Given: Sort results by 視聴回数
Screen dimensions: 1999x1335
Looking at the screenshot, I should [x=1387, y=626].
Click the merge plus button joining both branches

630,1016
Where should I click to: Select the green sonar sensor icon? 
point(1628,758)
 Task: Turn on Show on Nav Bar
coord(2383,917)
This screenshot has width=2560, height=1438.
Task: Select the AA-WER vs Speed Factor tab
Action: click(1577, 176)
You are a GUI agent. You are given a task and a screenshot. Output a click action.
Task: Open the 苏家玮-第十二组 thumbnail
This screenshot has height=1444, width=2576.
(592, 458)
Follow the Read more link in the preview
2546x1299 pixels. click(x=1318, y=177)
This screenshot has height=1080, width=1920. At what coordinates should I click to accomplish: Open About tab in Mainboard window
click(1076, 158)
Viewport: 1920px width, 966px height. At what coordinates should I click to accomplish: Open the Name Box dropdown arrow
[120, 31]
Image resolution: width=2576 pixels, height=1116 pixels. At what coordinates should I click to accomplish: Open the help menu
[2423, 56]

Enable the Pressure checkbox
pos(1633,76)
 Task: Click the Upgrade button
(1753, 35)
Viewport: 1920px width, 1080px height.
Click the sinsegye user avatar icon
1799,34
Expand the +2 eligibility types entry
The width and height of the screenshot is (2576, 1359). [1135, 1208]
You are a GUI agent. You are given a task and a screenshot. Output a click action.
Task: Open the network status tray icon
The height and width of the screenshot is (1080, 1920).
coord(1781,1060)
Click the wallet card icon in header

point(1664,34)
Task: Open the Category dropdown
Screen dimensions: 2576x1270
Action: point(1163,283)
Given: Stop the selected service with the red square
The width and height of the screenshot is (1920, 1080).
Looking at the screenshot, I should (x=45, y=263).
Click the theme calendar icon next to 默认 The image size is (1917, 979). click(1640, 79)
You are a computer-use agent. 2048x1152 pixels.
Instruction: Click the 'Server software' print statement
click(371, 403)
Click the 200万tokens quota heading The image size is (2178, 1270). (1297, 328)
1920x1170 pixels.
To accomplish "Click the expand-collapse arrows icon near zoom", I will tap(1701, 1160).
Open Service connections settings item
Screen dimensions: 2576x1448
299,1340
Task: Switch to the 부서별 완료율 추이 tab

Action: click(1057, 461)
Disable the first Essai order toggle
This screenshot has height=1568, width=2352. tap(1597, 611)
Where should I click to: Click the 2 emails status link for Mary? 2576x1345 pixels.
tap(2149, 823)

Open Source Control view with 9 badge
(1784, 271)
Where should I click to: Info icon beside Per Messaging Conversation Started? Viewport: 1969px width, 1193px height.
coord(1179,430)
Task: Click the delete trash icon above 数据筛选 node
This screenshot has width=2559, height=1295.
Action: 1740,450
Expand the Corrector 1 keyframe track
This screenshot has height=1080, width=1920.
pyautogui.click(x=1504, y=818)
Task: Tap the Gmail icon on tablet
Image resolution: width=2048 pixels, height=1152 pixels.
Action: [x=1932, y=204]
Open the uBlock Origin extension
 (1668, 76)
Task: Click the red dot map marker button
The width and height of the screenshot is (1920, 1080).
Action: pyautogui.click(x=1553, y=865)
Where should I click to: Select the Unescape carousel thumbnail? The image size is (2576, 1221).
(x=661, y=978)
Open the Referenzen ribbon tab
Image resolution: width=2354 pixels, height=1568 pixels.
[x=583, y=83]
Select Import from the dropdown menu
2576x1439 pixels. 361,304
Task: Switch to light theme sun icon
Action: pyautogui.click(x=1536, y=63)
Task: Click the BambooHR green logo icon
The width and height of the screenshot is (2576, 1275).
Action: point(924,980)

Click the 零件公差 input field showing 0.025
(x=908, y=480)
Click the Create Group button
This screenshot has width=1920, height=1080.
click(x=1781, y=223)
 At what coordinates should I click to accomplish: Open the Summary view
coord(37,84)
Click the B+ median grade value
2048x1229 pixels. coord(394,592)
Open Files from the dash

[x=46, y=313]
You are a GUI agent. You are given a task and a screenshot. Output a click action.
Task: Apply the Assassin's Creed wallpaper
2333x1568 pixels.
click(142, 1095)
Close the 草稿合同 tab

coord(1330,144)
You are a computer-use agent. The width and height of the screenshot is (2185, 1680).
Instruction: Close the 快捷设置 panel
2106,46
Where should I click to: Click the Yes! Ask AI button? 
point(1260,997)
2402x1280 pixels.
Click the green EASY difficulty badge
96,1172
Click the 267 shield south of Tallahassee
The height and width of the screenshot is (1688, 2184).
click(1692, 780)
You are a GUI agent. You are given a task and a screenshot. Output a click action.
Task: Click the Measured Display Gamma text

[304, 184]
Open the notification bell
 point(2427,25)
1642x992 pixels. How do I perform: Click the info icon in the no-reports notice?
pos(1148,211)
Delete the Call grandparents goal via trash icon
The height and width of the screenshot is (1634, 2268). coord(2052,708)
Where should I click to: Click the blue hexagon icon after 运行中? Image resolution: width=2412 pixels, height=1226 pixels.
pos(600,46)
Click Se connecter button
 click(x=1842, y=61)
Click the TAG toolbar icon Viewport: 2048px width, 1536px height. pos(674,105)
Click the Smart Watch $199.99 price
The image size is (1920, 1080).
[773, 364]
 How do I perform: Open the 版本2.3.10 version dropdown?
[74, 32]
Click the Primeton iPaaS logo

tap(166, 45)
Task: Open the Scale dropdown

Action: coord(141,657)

_____

Reproduce all of the entries above verbatim.

_Response:_
Given: Sort results by 視聴回数
Screen dimensions: 1999x1335
Looking at the screenshot, I should [x=1387, y=626].
Click the merge plus button joining both branches

630,1016
Where should I click to: Select the green sonar sensor icon? 
point(1628,758)
 Task: Turn on Show on Nav Bar
coord(2383,917)
This screenshot has width=2560, height=1438.
Task: Select the AA-WER vs Speed Factor tab
Action: click(1577, 176)
You are a GUI agent. You are given a task and a screenshot. Output a click action.
Task: Open the 苏家玮-第十二组 thumbnail
This screenshot has height=1444, width=2576.
(592, 458)
Follow the Read more link in the preview
2546x1299 pixels. click(x=1318, y=177)
This screenshot has height=1080, width=1920. At what coordinates should I click to accomplish: Open About tab in Mainboard window
click(1076, 158)
Viewport: 1920px width, 966px height. At what coordinates should I click to accomplish: Open the Name Box dropdown arrow
[120, 31]
Image resolution: width=2576 pixels, height=1116 pixels. At what coordinates should I click to accomplish: Open the help menu
[2423, 56]

Enable the Pressure checkbox
pos(1633,76)
 Task: Click the Upgrade button
(1753, 35)
Viewport: 1920px width, 1080px height.
Click the sinsegye user avatar icon
1799,34
Expand the +2 eligibility types entry
The width and height of the screenshot is (2576, 1359). [1135, 1208]
You are a GUI agent. You are given a task and a screenshot. Output a click action.
Task: Open the network status tray icon
The height and width of the screenshot is (1080, 1920).
coord(1781,1060)
Click the wallet card icon in header

point(1664,34)
Task: Open the Category dropdown
Screen dimensions: 2576x1270
Action: point(1163,283)
Given: Stop the selected service with the red square
The width and height of the screenshot is (1920, 1080).
Looking at the screenshot, I should (x=45, y=263).
Click the theme calendar icon next to 默认 The image size is (1917, 979). click(1640, 79)
You are a computer-use agent. 2048x1152 pixels.
Instruction: Click the 'Server software' print statement
click(371, 403)
Click the 200万tokens quota heading The image size is (2178, 1270). (1297, 328)
1920x1170 pixels.
To accomplish "Click the expand-collapse arrows icon near zoom", I will tap(1701, 1160).
Open Service connections settings item
Screen dimensions: 2576x1448
299,1340
Task: Switch to the 부서별 완료율 추이 tab

Action: click(1057, 461)
Disable the first Essai order toggle
This screenshot has height=1568, width=2352. tap(1597, 611)
Where should I click to: Click the 2 emails status link for Mary? 2576x1345 pixels.
tap(2149, 823)

Open Source Control view with 9 badge
(1784, 271)
Where should I click to: Info icon beside Per Messaging Conversation Started? Viewport: 1969px width, 1193px height.
coord(1179,430)
Task: Click the delete trash icon above 数据筛选 node
This screenshot has width=2559, height=1295.
Action: 1740,450
Expand the Corrector 1 keyframe track
This screenshot has height=1080, width=1920.
pyautogui.click(x=1504, y=818)
Task: Tap the Gmail icon on tablet
Image resolution: width=2048 pixels, height=1152 pixels.
Action: [x=1932, y=204]
Open the uBlock Origin extension
 (1668, 76)
Task: Click the red dot map marker button
The width and height of the screenshot is (1920, 1080).
Action: pyautogui.click(x=1553, y=865)
Where should I click to: Select the Unescape carousel thumbnail? The image size is (2576, 1221).
(x=661, y=978)
Open the Referenzen ribbon tab
Image resolution: width=2354 pixels, height=1568 pixels.
[x=583, y=83]
Select Import from the dropdown menu
2576x1439 pixels. 361,304
Task: Switch to light theme sun icon
Action: pyautogui.click(x=1536, y=63)
Task: Click the BambooHR green logo icon
The width and height of the screenshot is (2576, 1275).
Action: point(924,980)

Click the 零件公差 input field showing 0.025
(x=908, y=480)
Click the Create Group button
This screenshot has width=1920, height=1080.
click(x=1781, y=223)
 At what coordinates should I click to accomplish: Open the Summary view
coord(37,84)
Click the B+ median grade value
2048x1229 pixels. coord(394,592)
Open Files from the dash

[x=46, y=313]
You are a GUI agent. You are given a task and a screenshot. Output a click action.
Task: Apply the Assassin's Creed wallpaper
2333x1568 pixels.
click(142, 1095)
Close the 草稿合同 tab

coord(1330,144)
You are a computer-use agent. The width and height of the screenshot is (2185, 1680).
Instruction: Close the 快捷设置 panel
2106,46
Where should I click to: Click the Yes! Ask AI button? 
point(1260,997)
2402x1280 pixels.
Click the green EASY difficulty badge
96,1172
Click the 267 shield south of Tallahassee
The height and width of the screenshot is (1688, 2184).
click(1692, 780)
You are a GUI agent. You are given a task and a screenshot. Output a click action.
Task: Click the Measured Display Gamma text

[304, 184]
Open the notification bell
 point(2427,25)
1642x992 pixels. How do I perform: Click the info icon in the no-reports notice?
pos(1148,211)
Delete the Call grandparents goal via trash icon
The height and width of the screenshot is (1634, 2268). coord(2052,708)
Where should I click to: Click the blue hexagon icon after 运行中? Image resolution: width=2412 pixels, height=1226 pixels.
pos(600,46)
Click Se connecter button
 click(x=1842, y=61)
Click the TAG toolbar icon Viewport: 2048px width, 1536px height. pos(674,105)
Click the Smart Watch $199.99 price
The image size is (1920, 1080).
[773, 364]
 How do I perform: Open the 版本2.3.10 version dropdown?
[74, 32]
Click the Primeton iPaaS logo

tap(166, 45)
Task: Open the Scale dropdown

Action: coord(141,657)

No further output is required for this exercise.